American musician and computer programmer

Joshua Kit Clayton, better known by his stage name Kit Clayton, is a San Francisco-based electronic and digital musician and computer programmer. He is a developer at San Francisco software company Cycling '74, helping create the Max/MSP MIDI/audio programming environment. He is also a significant contributor to Jitter, the multi-dimensional data set processing and visualizing architecture for audio, video, and 3D graphics (part of the Max multimedia package). Clayton uses Max, MSP, and Jitter extensively in his own abstract musical compositions, which have been described as including aspects of ambient computer music and glitch.

In 2000 Clayton founded and operated his own label, Orthlorng Musork.

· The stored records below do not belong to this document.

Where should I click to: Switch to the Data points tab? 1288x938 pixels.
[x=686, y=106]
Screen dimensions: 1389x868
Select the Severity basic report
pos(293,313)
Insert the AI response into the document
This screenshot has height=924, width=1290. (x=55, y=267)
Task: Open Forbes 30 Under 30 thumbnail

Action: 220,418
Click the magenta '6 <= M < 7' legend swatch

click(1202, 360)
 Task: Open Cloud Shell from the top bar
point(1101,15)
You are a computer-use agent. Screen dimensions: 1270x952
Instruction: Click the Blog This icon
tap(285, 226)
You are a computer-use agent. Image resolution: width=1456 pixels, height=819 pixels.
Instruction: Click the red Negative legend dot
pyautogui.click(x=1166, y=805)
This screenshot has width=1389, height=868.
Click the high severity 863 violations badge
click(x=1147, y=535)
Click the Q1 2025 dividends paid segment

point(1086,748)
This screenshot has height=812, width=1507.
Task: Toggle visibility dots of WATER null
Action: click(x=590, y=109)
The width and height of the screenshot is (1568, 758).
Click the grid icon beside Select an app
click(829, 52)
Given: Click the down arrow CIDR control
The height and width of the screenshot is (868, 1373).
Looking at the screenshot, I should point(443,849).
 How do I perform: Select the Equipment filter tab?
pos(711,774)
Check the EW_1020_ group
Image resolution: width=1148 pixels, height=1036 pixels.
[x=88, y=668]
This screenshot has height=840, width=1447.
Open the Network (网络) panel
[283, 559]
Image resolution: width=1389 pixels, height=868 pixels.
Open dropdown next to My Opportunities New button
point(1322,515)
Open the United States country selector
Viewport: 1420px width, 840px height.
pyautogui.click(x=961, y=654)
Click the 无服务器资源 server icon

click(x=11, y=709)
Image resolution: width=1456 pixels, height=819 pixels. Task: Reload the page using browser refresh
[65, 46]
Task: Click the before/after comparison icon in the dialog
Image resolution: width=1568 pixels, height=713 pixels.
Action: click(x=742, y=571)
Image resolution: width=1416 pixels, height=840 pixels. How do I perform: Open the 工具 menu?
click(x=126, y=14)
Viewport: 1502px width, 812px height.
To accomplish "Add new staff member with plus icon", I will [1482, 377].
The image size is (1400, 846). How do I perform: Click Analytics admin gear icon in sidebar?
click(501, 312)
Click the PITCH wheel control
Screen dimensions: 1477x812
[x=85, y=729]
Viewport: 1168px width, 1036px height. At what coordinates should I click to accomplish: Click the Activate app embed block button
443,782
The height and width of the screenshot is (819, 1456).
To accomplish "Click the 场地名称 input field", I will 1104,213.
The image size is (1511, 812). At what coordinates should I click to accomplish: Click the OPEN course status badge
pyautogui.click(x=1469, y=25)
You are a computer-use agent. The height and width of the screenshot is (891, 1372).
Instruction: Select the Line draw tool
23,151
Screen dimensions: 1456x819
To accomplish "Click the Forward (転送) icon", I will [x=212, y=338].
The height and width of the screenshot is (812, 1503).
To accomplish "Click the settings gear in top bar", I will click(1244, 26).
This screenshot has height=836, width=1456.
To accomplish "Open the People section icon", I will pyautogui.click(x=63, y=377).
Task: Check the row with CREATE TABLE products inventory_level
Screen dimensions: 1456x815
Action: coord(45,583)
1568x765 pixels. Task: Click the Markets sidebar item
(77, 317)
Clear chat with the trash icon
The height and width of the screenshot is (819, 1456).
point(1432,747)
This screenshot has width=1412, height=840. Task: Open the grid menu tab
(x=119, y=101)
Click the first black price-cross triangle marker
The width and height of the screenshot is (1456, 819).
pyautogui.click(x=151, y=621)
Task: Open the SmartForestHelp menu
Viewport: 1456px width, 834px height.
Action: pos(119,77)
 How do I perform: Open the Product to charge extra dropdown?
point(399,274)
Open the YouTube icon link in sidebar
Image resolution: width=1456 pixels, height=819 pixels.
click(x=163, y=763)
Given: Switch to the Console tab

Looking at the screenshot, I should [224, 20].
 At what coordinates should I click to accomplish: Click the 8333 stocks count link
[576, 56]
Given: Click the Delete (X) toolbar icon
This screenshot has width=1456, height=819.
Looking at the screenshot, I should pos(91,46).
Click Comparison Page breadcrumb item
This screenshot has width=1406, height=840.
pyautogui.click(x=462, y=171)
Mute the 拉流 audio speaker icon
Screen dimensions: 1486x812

Musork released seminal works by AGF, Akira Rabelais, Alejandra and Aeron, Kevin Blechdom, Blevin Blectum, Blectum from Blechdom, Eight Frozen Modules, Gold Chains, Secret Mommy, Stephan Mathieu, Sutekh, Timeblind, and others, until closing in 2004. Musork announced its final release and the closing of label operations with the following statement:

"Why do we stop? The simple and honest truth is that we want to devote our time to other creative things. We still love music and we will still be active and supportive of the scene. We aren't in financial ruin, we don't think p2p networks have destroyed the music industry, we don't only want to listen to country western, we just want to take on other projects with as much love and intensity as we did this one."

He continues to compose, perform and develop Max/MSP, and Jitter.

Clayton graduated from Wesleyan University, where he studied electronic music and computer science.